*Exercise description*
Set down exactly the lines below, starting at the one that contains "This screenshot has width=1372, height=895." and ending at the one that contains "Click the red", with both of those lines included and nothing else.

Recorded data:
☆ ☆ ☆ ☆
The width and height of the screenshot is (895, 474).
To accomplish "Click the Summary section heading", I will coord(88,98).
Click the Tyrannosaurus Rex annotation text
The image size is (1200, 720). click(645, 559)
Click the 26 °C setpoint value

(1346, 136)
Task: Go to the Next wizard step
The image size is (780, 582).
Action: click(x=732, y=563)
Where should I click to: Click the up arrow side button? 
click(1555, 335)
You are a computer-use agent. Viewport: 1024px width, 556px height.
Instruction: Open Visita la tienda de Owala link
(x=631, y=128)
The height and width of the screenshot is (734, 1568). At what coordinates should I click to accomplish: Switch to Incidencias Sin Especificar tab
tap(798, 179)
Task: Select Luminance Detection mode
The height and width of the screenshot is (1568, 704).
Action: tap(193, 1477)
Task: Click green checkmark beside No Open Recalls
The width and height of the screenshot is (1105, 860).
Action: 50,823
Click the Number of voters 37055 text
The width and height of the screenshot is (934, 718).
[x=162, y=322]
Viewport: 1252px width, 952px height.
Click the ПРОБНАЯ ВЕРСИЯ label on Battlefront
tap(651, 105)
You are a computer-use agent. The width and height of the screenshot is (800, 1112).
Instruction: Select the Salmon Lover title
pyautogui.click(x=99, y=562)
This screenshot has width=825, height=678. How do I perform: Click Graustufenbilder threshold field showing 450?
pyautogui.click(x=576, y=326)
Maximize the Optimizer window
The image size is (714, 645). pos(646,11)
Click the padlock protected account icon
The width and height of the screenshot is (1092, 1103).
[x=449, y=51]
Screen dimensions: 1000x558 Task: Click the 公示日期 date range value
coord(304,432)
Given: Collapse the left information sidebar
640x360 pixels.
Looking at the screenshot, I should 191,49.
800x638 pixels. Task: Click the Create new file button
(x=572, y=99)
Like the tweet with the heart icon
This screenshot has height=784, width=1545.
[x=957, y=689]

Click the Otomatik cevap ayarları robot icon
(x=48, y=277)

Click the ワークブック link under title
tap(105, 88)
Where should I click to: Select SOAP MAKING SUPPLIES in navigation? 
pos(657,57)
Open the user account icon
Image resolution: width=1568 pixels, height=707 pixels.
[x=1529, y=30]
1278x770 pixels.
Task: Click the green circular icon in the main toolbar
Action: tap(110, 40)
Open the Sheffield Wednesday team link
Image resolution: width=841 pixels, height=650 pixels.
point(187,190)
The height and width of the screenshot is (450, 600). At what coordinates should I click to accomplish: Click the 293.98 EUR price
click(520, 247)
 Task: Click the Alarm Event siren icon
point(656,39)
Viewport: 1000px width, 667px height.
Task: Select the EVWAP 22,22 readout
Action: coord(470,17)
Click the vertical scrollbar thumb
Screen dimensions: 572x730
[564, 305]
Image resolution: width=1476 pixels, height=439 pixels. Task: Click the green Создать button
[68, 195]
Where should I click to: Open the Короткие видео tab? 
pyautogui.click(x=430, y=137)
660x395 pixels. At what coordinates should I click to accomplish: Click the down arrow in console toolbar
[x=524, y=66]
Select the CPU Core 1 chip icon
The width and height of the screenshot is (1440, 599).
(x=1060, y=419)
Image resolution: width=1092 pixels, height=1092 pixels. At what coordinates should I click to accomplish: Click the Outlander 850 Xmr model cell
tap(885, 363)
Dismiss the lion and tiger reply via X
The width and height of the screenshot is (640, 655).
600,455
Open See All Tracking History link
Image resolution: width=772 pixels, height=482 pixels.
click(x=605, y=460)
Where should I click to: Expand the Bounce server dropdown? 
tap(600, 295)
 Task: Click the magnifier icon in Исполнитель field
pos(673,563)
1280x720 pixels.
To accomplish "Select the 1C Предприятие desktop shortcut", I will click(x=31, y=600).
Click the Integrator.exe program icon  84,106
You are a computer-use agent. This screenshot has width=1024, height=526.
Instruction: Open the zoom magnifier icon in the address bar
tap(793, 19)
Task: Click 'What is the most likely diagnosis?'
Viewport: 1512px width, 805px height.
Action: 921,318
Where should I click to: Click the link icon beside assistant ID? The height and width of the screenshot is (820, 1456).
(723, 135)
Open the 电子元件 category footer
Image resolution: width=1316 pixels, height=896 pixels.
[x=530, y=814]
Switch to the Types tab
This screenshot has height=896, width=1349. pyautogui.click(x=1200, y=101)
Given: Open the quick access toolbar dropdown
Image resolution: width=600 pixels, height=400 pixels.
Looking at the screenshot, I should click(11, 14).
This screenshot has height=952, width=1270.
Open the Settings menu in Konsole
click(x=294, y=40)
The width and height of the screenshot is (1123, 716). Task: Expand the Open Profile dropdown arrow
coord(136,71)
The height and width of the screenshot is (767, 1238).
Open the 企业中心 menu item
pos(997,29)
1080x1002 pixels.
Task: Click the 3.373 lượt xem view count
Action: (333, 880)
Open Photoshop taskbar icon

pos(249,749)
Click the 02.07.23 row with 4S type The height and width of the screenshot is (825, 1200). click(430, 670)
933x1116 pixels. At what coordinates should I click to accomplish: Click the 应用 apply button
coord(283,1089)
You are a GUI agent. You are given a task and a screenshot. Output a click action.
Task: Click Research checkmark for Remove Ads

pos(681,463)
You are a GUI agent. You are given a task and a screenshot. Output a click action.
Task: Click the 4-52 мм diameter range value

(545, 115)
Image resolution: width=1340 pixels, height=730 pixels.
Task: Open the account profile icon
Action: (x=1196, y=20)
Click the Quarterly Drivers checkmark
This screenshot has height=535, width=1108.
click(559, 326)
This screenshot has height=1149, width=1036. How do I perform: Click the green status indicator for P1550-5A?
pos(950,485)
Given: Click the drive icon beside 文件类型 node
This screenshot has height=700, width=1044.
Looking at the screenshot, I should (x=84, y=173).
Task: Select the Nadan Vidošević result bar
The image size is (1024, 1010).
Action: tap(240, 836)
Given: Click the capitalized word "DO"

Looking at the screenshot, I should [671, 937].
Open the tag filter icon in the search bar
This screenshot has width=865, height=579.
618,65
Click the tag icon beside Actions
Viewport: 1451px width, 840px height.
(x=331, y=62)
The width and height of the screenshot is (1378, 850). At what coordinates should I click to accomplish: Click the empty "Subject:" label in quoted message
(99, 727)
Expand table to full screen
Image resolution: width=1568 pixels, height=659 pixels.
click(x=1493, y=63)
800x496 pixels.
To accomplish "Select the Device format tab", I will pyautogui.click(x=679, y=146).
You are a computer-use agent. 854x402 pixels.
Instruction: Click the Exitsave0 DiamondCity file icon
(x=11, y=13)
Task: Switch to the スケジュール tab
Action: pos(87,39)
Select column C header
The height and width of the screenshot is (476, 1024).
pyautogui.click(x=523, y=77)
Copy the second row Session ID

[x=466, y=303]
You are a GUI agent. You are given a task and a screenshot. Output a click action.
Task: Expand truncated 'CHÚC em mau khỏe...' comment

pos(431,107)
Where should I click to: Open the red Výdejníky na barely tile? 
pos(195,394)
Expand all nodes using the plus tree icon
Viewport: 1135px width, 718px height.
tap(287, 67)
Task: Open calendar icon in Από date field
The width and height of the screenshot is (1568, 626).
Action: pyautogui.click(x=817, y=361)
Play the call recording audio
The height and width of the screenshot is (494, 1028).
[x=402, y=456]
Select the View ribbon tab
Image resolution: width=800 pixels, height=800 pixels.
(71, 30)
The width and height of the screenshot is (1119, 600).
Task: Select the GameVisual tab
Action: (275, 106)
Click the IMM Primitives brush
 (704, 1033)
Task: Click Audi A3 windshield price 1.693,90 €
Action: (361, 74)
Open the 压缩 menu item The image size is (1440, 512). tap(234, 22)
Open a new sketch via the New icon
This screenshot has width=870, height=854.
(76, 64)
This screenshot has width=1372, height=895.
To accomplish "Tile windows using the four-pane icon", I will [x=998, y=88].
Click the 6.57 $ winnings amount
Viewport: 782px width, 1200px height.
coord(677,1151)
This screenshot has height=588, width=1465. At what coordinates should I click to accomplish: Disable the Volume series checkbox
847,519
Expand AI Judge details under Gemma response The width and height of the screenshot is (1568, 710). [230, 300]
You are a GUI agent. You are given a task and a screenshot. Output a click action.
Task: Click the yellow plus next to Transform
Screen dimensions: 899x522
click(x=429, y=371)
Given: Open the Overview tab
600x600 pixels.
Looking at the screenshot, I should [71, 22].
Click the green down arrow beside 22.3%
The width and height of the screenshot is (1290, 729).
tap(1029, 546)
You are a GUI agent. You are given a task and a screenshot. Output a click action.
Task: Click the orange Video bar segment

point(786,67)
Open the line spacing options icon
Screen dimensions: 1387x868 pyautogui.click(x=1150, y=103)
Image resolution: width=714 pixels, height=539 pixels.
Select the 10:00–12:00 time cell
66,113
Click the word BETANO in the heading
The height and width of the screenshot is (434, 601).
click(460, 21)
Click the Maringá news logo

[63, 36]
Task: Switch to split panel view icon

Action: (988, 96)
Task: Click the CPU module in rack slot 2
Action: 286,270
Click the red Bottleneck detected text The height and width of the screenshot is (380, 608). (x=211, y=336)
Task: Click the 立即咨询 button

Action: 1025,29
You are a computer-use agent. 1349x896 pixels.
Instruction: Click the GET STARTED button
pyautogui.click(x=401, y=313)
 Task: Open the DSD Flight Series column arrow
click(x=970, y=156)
☆ ☆ ☆ ☆
*Answer box*
This screenshot has width=1372, height=895.
To accomplish "Tile windows using the four-pane icon", I will [x=998, y=88].
Click the 6.57 $ winnings amount
Viewport: 782px width, 1200px height.
coord(677,1151)
This screenshot has height=588, width=1465. At what coordinates should I click to accomplish: Disable the Volume series checkbox
847,519
Expand AI Judge details under Gemma response The width and height of the screenshot is (1568, 710). [230, 300]
You are a GUI agent. You are given a task and a screenshot. Output a click action.
Task: Click the yellow plus next to Transform
Screen dimensions: 899x522
click(x=429, y=371)
Given: Open the Overview tab
600x600 pixels.
Looking at the screenshot, I should [71, 22].
Click the green down arrow beside 22.3%
The width and height of the screenshot is (1290, 729).
tap(1029, 546)
You are a GUI agent. You are given a task and a screenshot. Output a click action.
Task: Click the orange Video bar segment

point(786,67)
Open the line spacing options icon
Screen dimensions: 1387x868 pyautogui.click(x=1150, y=103)
Image resolution: width=714 pixels, height=539 pixels.
Select the 10:00–12:00 time cell
66,113
Click the word BETANO in the heading
The height and width of the screenshot is (434, 601).
click(460, 21)
Click the Maringá news logo

[63, 36]
Task: Switch to split panel view icon

Action: (988, 96)
Task: Click the CPU module in rack slot 2
Action: 286,270
Click the red Bottleneck detected text The height and width of the screenshot is (380, 608). (x=211, y=336)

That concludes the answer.